Patterning Chronic Active Demyelination in Slowly Expanding/Evolving White Matter MS Lesions

Abstract

Background and purpose: Slowly expanding/evolving lesions measured by conventional T1-weighted/T2-weighted brain MR imaging may contribute to progressive disability accumulation in MS. We evaluated the longitudinal change in myelin and axonal tissue integrity in white matter slowly expanding/evolving lesions by means of the magnetization transfer ratio and DTI radial diffusivity.

Materials and methods: Slowly expanding/evolving lesions were detected within the Study to Assess the Efficacy, Safety, Tolerability, and Pharmacokinetics of BIIB033 in Participants With Relapsing Forms of Multiple Sclerosis When Used Concurrently With Avonex (SYNERGY) Phase 2 clinical trial dataset (NCT01864148), comprising patients with relapsing-remitting and secondary-progressive MS (n = 299) with T1-weighted/T2-weighted MR imaging at all trial time points (baseline to week 72).

Results: Compared with non-slowly expanding/evolving lesions (areas not classified as slowly expanding/evolving lesion) of baseline nonenhancing T2 lesions, slowly expanding/evolving lesions had a lower normalized magnetization transfer ratio and greater DTI radial diffusivity, both in patients with relapsing-remitting MS (n = 242) and secondary-progressive MS (n = 57, P < .001 for all). Although the changes with time in both the normalized magnetization transfer ratio and DTI radial diffusivity between slowly expanding/evolving lesions and non-slowly expanding/evolving lesions were positively correlated (P < .001), a decrease in the normalized magnetization transfer ratio and a greater increase in DTI radial diffusivity were observed in slowly expanding/evolving lesions versus non-slowly expanding/evolving lesions from baseline to week 72 in relapsing-remitting MS and secondary-progressive MS (P < .001 for all).

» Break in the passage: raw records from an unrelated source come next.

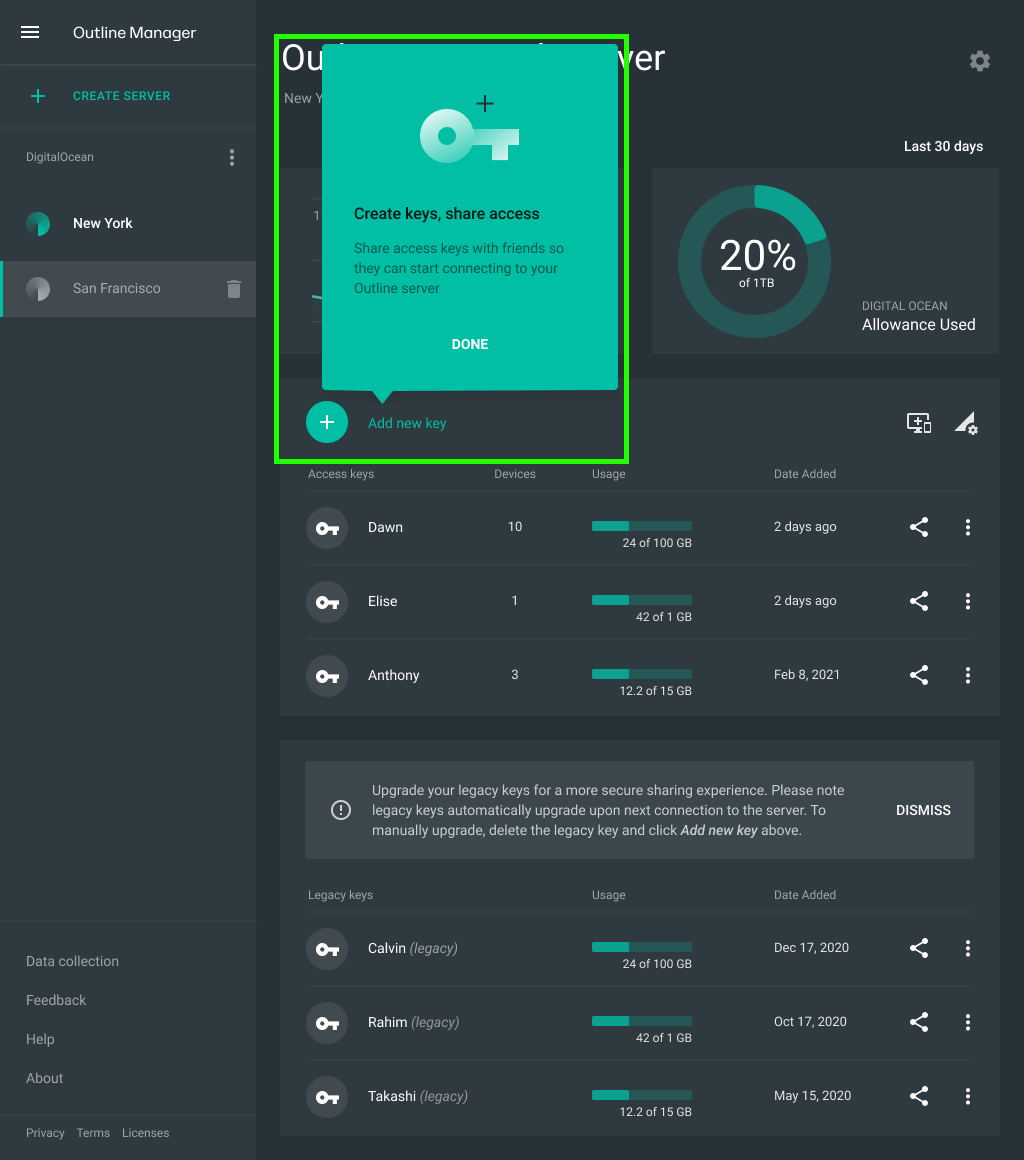Open DigitalOcean account options menu
The image size is (1024, 1160).
pos(232,158)
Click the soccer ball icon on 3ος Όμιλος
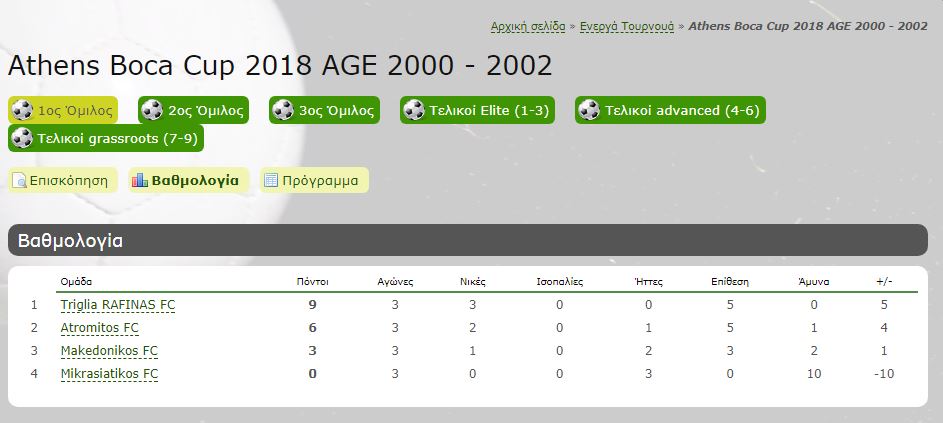Image resolution: width=943 pixels, height=423 pixels. click(283, 110)
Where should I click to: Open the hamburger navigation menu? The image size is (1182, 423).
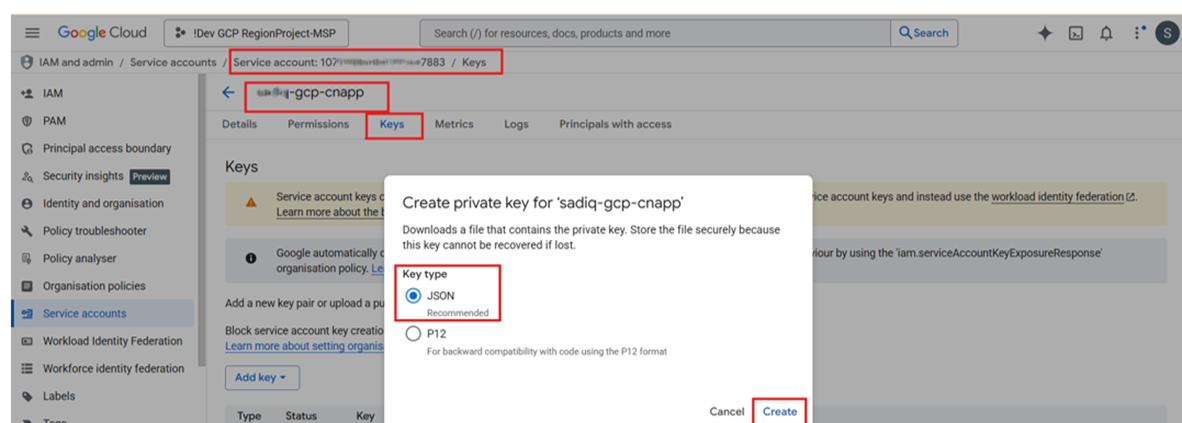pos(32,33)
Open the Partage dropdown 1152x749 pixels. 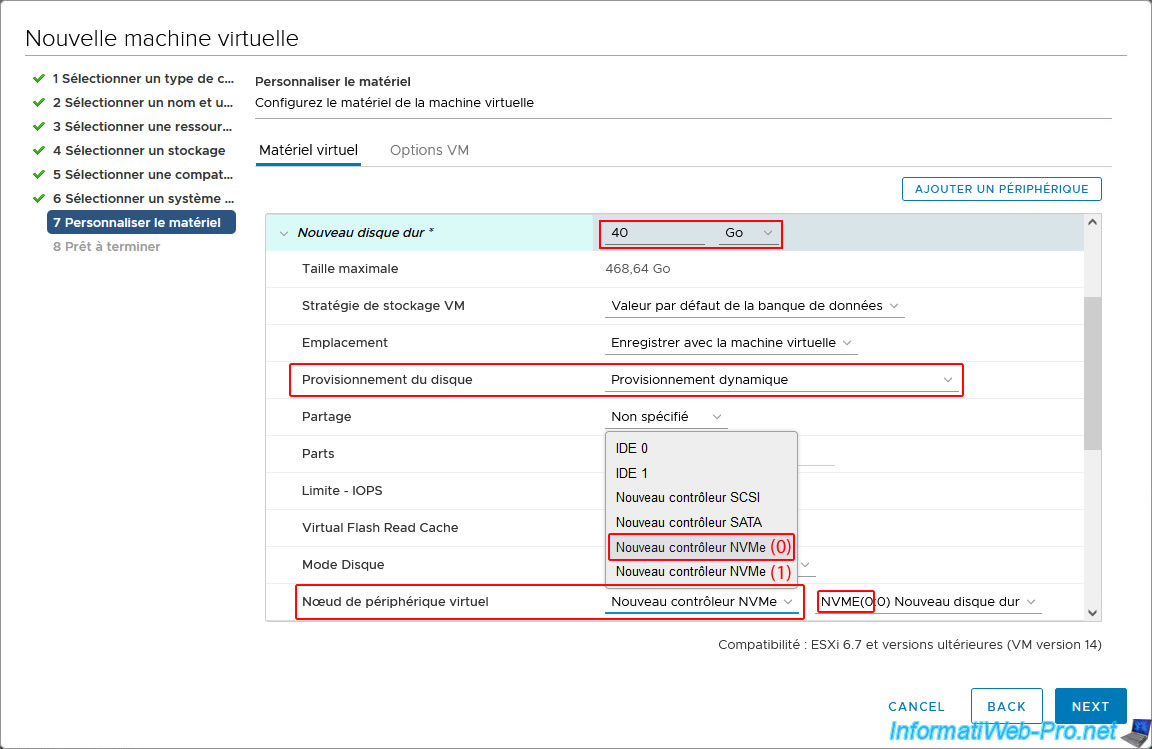tap(665, 417)
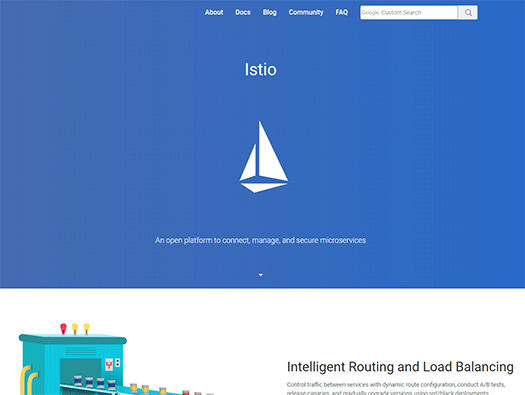
Task: Click the open platform tagline text
Action: [260, 240]
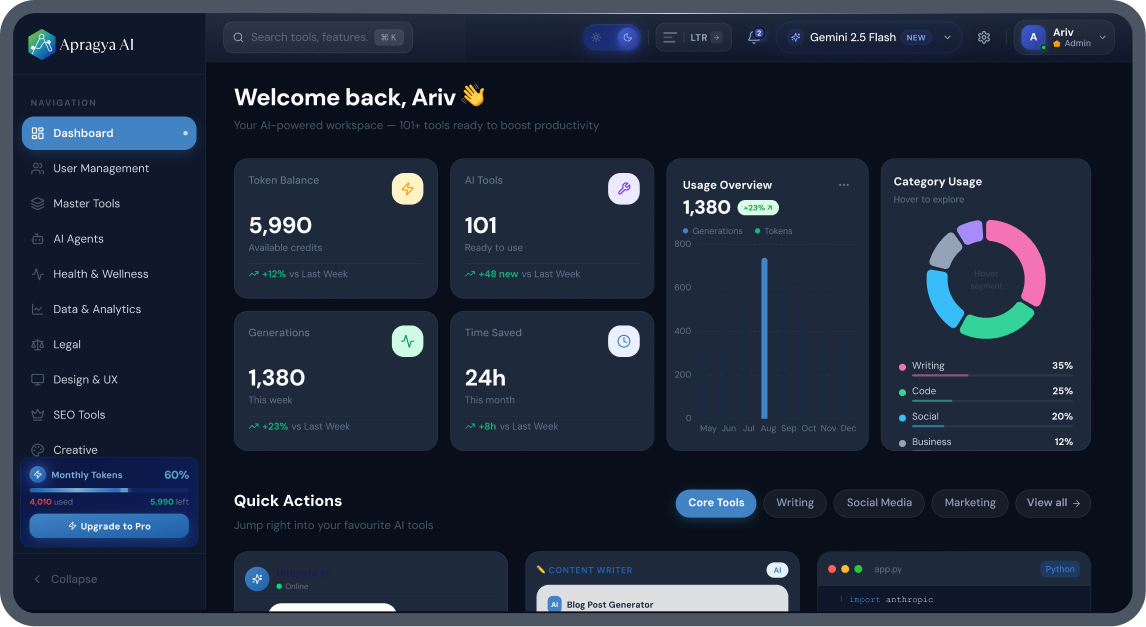This screenshot has width=1146, height=627.
Task: Toggle the LTR text direction
Action: click(694, 38)
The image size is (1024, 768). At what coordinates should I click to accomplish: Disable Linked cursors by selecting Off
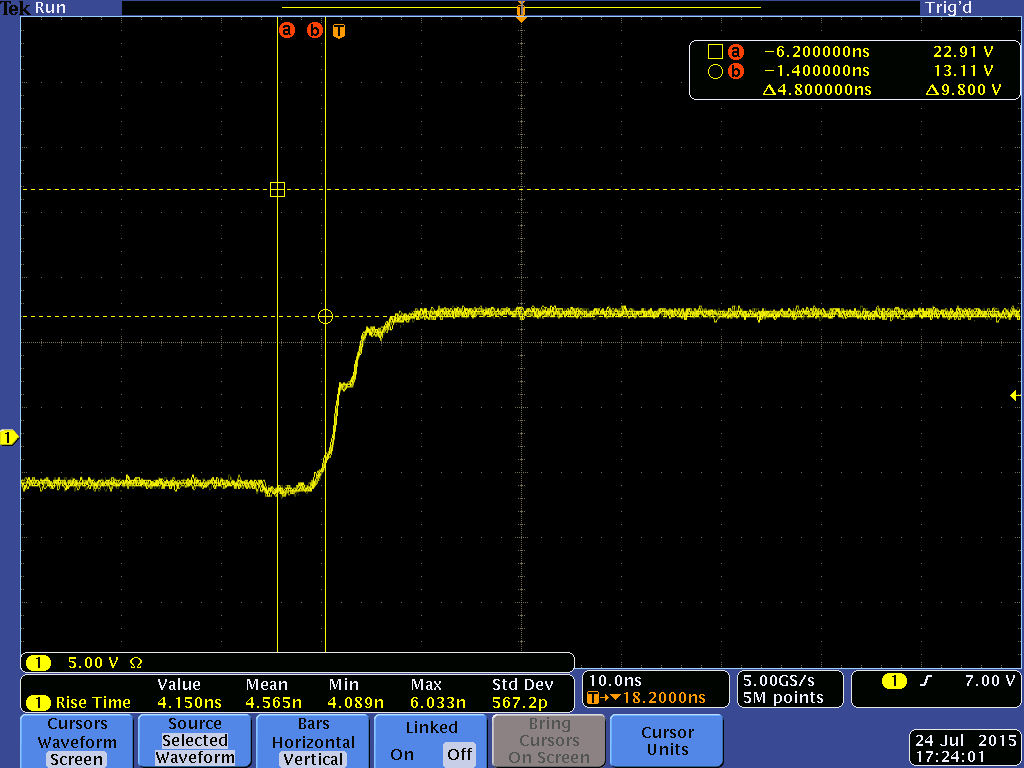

Conclusions: Patterns of longitudinal change in the normalized magnetization transfer ratio and DTI radial diffusivity in slowly expanding/evolving lesions were consistent with progressive demyelination and tissue loss, as seen in smoldering white matter MS plaques.

FIG 1.

SEL prevalence in patients with RRMS and SPMS in SYNERGY. A, Frequency distribution (percentage) of patients with various levels of SEL counts. Boxplot representations of SEL number (B), SEL volume at baseline (C), and the proportion of total baseline nonenhancing T2 volume identified as SELs in SYNERGY in patients with RRMS (n = 242) and SPMS (n = 57) (D).

FIG 2.

Change in nMTR in chronic white matter lesions. A, nMTR across time. B, Comparison of change from baseline in nMTR to week 72 between SELs and non-SELs in patients with RRMS and SPMS. C, Comparison of change from baseline in nMTR to week 72 between patients with RRMS and SPMS in SELs and non-SELs.

FIG 3.

Change in DTI-RD in chronic white matter lesions. A, DTI-RD with time. B, Comparison of change from baseline in DTI-RD to week 72 between SELs and non-SELs in patients with RRMS and SPMS. C, Comparison of change from baseline in DTI-RD to week 72 between patients with RRMS and SPMS in SELs and non-SELs.

FIG 4.

Example of lesion-level distribution of longitudinal tissue damage within SELs. Heat maps for normalized T1WI intensity and normalized T1WI (nTIWI), nMTR, and DTI-RD intensity change are based on linear modeling of intensity with time. Red “×” labels represent time of brain MR imaging scanning acquisitions. See On-line video for an animated version of this figure.